October 26, 1995|DON SNOWDEN

Maybe it was the steep ticket prices or the absence of big-name drawing power, but the second annual Willie Dixon Tribute attracted only a couple of hundred blues lovers to the Palace on Tuesday. The six-hour concert was a benefit for the nonprofit Blues Heaven Foundation, which was founded in 1981 by Dixon, the late Chicago blues songwriter-bassist-producer.

The performances inevitably suffered from the sparse turnout and from the three-song set syndrome, but the musicians still evoked the spirit of the blues. Backed by a well-rehearsed sextet augmented by two horn players, most of the performers saluted Dixon's formidable songwriting legacy, avoiding repetition of the same few songs.

The music spanned the full range of blues styles, from the Mississippi Delta to Chicago and its rock derivatives. Sherry Clarke got things off to a promising start with Dixon's favorite song, "It Don't Make Sense You Can't Make Peace," while Becky Barksdale sported Doc Martens and an overblown grunge blues sound. Jimmy Ripp offered guitar heroics faithful to traditional forms, and ex-Bad Company vocalist Paul Rodgers over-sang on "Hoochie Coochie Man" while turning in a brisk performance of "I'm Ready."
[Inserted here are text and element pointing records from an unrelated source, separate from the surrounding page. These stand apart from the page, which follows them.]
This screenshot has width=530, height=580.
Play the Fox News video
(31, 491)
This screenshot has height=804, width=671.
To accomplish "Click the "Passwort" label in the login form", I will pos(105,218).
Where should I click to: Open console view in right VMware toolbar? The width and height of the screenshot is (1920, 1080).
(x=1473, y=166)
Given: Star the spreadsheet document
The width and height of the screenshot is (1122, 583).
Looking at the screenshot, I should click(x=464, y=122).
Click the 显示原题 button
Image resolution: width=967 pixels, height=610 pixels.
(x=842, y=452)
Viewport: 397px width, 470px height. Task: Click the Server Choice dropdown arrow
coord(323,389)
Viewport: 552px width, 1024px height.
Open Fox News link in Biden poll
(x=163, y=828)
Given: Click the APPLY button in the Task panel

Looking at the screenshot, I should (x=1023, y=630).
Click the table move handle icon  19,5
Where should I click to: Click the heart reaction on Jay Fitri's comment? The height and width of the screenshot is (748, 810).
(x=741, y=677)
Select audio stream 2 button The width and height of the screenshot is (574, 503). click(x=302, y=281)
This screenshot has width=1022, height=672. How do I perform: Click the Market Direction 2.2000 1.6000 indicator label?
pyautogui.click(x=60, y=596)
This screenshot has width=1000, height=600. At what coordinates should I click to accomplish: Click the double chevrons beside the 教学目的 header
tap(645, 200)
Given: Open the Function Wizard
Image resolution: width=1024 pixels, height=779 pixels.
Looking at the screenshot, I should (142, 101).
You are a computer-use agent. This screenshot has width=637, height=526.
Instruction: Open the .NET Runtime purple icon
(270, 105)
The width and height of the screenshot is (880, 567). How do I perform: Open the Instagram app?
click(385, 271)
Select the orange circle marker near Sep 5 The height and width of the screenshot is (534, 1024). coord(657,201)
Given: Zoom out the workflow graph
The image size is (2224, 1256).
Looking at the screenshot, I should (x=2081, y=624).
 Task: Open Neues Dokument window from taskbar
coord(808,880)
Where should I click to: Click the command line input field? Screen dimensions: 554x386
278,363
The economy displayed by Robert Jr. Lockwood, a contemporary of Robert Johnson's, stood in marked contrast to the evening's more excessive moments. Cash McCall mixed in a gospel selection with up-tempo blues, and the nature of the gig forced Little Milton to rely on his clear, ringing guitar and expressive singing rather than show-biz shtick, to excellent effect.